Feeling Thorough

Feeling Thorough July 25, 2011

I love how I feel after swimming. I feel for the moment that I’m no longer catching up, that inner time and outer time are moving at the same speed and my breath is what connects them. The way I describe this sensation is to say I feel thorough. The word thorough means complete in all respects. When I feel thorough, it is an indication that my life is in sync, however briefly, with life itself. Not surprisingly, I think and see with added clarity during these moods of completeness. Whether it is exercise that flushes out the circulatory system, or meditation that flushes out the clogged up thought system, or honest conversation that flushes out the buildup that aggregates in the heart, it is this sensation of thoroughness we’re after. It’s what dance and song and pure music do for our vitality; they flush out numbness and enervation. These are all powerful ways to clear our pipes.

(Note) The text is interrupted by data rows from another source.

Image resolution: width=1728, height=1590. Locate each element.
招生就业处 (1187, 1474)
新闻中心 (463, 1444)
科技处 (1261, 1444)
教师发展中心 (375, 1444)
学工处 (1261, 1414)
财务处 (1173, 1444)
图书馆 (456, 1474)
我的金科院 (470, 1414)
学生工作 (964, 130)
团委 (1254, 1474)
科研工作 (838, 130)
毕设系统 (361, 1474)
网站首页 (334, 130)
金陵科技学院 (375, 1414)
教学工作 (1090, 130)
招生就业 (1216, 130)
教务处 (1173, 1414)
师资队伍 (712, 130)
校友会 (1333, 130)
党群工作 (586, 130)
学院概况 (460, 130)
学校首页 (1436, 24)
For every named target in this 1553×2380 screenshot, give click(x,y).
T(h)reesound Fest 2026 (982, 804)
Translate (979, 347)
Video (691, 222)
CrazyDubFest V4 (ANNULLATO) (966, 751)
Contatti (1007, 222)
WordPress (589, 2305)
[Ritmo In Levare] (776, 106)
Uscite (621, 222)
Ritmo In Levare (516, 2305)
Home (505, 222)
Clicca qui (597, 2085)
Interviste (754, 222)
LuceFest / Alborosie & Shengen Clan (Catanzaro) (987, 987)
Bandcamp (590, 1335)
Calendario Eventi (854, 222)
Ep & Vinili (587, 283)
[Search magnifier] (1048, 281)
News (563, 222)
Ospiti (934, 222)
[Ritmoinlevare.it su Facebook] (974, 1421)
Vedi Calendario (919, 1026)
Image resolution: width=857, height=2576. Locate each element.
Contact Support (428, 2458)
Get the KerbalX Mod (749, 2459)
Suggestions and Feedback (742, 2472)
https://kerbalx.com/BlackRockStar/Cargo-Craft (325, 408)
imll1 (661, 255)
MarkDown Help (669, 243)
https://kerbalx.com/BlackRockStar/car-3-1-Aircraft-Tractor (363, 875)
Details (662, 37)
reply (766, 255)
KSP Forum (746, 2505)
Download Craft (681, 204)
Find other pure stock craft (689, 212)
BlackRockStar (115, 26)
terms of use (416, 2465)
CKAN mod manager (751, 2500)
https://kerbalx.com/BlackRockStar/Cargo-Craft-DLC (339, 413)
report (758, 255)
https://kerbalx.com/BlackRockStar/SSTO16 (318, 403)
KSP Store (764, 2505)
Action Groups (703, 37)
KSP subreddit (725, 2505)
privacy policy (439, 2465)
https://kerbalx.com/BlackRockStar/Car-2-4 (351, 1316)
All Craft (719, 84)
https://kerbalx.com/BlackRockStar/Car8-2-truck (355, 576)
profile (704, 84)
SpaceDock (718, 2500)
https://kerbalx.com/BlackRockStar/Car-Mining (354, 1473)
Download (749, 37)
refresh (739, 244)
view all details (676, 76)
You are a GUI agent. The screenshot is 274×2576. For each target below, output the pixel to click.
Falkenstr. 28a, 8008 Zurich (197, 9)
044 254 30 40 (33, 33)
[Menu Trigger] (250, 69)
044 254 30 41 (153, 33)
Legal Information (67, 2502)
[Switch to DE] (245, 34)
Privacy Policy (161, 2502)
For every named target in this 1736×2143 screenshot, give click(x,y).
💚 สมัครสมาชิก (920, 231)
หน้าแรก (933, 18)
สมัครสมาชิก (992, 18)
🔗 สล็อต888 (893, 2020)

It’s interesting to note that being thorough means investing extraordinary care, tending to every aspect. Now we can see a developmental ethic. If we want to feel thorough, we have to be thorough. If we want to feel complete, we have to risk extraordinary care and invest in every aspect that is before us. In this way, being thorough is the doorway to feeling thorough. It seems rather obvious but, just as it is necessary to open our eyes in order to see, it is necessary to care in order to feel complete.